# Module 1: Data Analysis and Data Preprocessing

## Section 2: Feature scaling and normalization

### Part 3: Robust Scaling

In this part, we will explore the concept of Robust scaling, a data preprocessing technique used to transform features by scaling them to be robust to outliers. Robust scaling is particularly useful when dealing with datasets that contain extreme values or outliers.

### 3.1 Understanding Robust Scaling

Robust scaling, also known as robust standardization, is a technique used to transform numerical features by scaling them based on robust statistics that are less affected by outliers. It involves subtracting the median and dividing by the interquartile range (IQR) of each feature.

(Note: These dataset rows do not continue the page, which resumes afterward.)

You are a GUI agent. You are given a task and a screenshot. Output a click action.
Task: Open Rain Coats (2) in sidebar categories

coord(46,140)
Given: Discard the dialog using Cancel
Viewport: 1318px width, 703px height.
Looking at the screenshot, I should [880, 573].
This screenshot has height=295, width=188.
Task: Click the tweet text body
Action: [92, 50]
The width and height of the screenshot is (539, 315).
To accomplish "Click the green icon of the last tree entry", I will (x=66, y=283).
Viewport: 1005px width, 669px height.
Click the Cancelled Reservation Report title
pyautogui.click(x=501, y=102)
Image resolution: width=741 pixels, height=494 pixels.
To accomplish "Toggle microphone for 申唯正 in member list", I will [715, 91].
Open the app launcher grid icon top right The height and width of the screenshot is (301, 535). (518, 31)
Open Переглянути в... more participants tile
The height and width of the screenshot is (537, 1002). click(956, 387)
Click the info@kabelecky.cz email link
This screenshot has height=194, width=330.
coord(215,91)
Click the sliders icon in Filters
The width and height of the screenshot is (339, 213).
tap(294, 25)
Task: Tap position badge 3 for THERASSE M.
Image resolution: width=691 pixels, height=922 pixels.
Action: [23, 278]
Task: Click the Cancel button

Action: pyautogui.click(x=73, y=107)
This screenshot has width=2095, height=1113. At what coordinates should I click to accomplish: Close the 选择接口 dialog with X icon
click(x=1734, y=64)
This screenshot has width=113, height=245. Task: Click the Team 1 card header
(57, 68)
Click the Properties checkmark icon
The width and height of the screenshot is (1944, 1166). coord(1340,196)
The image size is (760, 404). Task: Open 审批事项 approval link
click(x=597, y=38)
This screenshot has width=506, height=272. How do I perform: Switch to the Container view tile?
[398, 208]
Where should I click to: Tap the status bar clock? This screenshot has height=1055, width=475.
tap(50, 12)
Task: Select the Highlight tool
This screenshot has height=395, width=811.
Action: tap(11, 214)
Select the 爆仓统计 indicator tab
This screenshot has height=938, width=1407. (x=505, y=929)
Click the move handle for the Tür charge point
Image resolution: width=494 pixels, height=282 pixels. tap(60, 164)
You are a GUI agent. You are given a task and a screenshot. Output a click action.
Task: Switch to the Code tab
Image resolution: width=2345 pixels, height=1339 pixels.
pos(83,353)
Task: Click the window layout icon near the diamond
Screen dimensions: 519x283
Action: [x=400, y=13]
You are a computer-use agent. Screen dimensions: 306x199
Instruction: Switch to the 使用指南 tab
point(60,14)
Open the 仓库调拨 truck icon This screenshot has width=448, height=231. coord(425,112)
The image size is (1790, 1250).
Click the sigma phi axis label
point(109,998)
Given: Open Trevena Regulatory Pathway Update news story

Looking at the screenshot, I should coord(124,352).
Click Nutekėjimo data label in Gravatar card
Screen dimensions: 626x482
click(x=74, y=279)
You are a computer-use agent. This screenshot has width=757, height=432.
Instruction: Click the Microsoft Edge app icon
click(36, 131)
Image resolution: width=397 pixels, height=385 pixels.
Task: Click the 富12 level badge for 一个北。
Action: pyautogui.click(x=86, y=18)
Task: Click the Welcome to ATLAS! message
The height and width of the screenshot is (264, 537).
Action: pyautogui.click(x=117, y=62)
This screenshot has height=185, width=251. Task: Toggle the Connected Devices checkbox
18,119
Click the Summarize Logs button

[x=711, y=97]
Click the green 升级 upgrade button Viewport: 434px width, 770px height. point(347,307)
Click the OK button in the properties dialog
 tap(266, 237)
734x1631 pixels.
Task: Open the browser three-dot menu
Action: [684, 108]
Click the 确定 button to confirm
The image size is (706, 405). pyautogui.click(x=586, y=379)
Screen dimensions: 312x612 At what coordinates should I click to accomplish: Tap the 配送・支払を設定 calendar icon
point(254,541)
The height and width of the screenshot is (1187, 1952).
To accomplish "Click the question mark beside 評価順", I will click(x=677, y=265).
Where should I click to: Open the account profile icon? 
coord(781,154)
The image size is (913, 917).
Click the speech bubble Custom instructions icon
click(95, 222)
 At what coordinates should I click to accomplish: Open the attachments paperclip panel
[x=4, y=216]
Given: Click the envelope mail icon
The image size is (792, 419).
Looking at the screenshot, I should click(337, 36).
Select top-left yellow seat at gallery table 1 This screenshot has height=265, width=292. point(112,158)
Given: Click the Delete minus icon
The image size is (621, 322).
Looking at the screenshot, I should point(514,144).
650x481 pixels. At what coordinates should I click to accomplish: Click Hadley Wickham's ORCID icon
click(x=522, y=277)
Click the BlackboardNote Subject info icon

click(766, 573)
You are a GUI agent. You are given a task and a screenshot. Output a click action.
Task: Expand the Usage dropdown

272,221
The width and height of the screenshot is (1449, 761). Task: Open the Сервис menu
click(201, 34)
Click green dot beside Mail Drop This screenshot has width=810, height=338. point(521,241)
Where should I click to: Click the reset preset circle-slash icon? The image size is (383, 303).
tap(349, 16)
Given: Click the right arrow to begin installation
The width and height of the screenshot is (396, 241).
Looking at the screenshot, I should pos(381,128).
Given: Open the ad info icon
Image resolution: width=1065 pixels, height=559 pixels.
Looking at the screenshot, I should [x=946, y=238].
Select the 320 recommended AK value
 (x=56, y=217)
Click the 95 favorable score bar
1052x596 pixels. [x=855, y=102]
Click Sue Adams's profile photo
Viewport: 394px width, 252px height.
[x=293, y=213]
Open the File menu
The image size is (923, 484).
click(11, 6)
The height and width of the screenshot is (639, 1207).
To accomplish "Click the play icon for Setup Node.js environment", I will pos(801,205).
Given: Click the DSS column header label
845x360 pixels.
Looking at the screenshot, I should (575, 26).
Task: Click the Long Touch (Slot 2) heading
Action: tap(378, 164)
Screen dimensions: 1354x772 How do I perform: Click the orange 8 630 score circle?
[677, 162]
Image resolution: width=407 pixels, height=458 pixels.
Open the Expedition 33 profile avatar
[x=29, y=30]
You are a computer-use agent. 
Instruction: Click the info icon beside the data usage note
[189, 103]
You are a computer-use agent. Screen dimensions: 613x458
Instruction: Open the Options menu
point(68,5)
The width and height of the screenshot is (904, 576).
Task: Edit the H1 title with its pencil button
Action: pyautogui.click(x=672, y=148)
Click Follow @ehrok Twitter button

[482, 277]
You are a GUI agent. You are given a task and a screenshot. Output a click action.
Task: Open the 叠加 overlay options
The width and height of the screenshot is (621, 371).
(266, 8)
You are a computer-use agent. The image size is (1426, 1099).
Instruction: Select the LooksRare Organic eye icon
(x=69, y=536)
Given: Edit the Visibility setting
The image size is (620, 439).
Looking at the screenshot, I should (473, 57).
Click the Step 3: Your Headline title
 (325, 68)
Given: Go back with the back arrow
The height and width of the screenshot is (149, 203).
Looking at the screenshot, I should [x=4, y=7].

The RobustScaler uses the median and interquartile range (IQR) to scale the data, making it less sensitive to outliers. The median is used to center the data, and the IQR is used to scale it. The IQR is defined as the difference between the 75th percentile (Q3) and the 25th percentile (Q1) of the data.

### 3.2 Using robust scaling

To apply robust scaling, we need a dataset with numerical features. The scaling process involves calculating the median and IQR of each feature in the training set. We then subtract the median and divide by the IQR for each feature in both the training and test sets.

Scikit-Learn provides the RobustScaler class for performing robust scaling. Here's an example of how to use it:

In [None]:
import numpy as np
from sklearn.preprocessing import RobustScaler

# Sample dataset with a single feature (column)
data = np.array([[1],
                 [2],
                 [3],
                 [4],
                 [5],
                 [100]])

print("Original Data:")
print(data)

# Create a RobustScaler object to robustly scale the data
scaler = RobustScaler()

# Fit the RobustScaler to the data and compute the median and IQR for scaling
scaler.fit(data)

# Transform the data using the learned parameters for robust scaling
scaled_data = scaler.transform(data)

print("\nRobustly Scaled Data:")
print(scaled_data)

In this example, we created a sample dataset with a single feature and six samples. One of the samples (100) is an outlier, which could significantly impact scaling if we use StandardScaler or MinMaxScaler. Instead, we used the RobustScaler to scale the data robustly.

### 3.3 Summary

Robust scaling is a data preprocessing technique used to transform numerical features by scaling them based on robust statistics. The key idea behind robust scaling is to bring all features to a common scale while minimizing the influence of outliers.